Date of Award

Spring 1-1-2015

Document Type

Dissertation

Degree Name

Doctor of Philosophy (PhD)

First Advisor

John Crimaldi

Second Advisor

Harihar Rajaram

Third Advisor

Roseanna Neupauer

Fourth Advisor

Peter Hamlington

Fifth Advisor

Joseph Kasprzyk

Abstract

One of the most common methods of reproduction in the sea is broadcast spawning where marine invertebrates release eggs and sperm into the ambient flow and fertilization occurs externally. Gamete coalescence at large scales is dominated by fluid stirring, and may be influenced by the presence of flow obstructions (e.g., coral heads, bed topography). The effect of turbulent wake behind a round obstacle on the second-order reaction between two initially distant scalars has been investigated by series of planar laser-induced fluorescence experiments. The scalars are released continuously, and are separated from each other by a lateral distance that initially impedes the reaction. The direct effect of the wake on mixing enhancement is determined by comparing segregation coefficient for cases with and without the cylinder wake. We measured mixing statistics for variety of flow regimes, streamwise locations, and scalar release geometries. This study suggests that the presence of turbulent obstacle wakes in spawning regions may substantially raise the efficacy of external fertilization.
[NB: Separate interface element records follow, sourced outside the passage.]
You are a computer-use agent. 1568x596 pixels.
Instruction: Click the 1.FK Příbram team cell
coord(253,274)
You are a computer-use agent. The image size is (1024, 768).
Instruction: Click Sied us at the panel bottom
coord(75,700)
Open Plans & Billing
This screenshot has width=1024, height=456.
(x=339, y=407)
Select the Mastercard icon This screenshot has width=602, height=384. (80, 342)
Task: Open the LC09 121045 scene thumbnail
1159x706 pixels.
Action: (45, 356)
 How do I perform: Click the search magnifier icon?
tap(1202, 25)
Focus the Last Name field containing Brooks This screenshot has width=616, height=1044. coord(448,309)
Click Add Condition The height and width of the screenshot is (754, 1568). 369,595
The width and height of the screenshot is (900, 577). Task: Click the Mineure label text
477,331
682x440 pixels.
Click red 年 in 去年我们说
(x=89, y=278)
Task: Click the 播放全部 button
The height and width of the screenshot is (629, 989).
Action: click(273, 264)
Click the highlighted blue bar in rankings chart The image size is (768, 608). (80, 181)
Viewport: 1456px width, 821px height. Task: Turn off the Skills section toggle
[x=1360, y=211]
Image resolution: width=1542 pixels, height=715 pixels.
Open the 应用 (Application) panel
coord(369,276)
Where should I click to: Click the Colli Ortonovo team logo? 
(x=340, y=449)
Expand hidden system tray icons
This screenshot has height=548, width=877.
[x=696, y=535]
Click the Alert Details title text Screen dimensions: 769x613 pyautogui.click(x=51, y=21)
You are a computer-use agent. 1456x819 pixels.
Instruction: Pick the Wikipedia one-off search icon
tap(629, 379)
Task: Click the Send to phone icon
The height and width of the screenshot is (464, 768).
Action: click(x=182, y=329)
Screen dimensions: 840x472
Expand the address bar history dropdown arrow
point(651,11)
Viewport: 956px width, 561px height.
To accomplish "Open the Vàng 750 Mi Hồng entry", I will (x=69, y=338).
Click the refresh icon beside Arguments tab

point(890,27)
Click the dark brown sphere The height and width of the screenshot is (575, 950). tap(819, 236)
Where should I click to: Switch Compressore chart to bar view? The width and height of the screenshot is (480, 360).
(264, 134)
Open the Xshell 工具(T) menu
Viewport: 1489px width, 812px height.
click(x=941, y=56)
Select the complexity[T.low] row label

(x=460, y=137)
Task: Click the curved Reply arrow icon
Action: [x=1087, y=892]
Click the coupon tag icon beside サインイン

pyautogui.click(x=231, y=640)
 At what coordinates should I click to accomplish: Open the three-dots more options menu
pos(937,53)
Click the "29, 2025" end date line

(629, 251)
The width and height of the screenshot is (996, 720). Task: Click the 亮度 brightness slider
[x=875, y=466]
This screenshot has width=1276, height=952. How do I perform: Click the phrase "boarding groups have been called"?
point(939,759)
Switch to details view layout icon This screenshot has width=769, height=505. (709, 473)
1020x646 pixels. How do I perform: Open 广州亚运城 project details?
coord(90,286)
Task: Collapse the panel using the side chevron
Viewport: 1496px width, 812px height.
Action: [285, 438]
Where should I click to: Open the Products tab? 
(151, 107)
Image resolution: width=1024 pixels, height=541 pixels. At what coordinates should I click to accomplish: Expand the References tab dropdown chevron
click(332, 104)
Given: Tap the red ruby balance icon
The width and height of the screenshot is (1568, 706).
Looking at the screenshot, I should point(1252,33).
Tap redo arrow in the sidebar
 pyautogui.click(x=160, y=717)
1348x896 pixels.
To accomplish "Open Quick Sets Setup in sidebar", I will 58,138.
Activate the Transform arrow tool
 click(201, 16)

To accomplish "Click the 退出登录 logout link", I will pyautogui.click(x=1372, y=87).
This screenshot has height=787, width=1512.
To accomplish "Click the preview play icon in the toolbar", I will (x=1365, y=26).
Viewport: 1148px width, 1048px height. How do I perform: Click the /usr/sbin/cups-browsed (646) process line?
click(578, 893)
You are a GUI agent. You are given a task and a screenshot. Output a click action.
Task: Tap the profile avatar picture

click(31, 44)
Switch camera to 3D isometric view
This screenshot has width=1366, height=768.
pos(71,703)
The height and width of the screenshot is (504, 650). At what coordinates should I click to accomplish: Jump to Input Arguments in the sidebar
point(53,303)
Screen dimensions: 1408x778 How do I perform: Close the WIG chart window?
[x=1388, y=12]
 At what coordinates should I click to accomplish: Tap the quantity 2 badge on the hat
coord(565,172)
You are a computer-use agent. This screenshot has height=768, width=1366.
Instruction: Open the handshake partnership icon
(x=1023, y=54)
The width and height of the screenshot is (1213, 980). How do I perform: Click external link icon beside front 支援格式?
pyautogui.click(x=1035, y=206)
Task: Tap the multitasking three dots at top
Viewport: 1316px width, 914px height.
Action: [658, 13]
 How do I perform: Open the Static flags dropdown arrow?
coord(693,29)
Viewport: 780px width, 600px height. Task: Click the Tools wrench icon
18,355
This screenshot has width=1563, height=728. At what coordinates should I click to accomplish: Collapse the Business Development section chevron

In addition, the effect of viscosity and non-Newtonian (shear-thinning) rheology on mixing and reaction between two initially distant scalars has been investigated. In this case, the ambient flow is pure water, but the scalar solutions include Xanthan gum to alter their rheology. Results indicate that mixing and reaction rates in the low-Damkohler limit between the two scalars plumes increase with the increase in viscosity of the scalars. The results of this study have broad implications for biological and ecological mixing processes involving now-Newtonian fluids.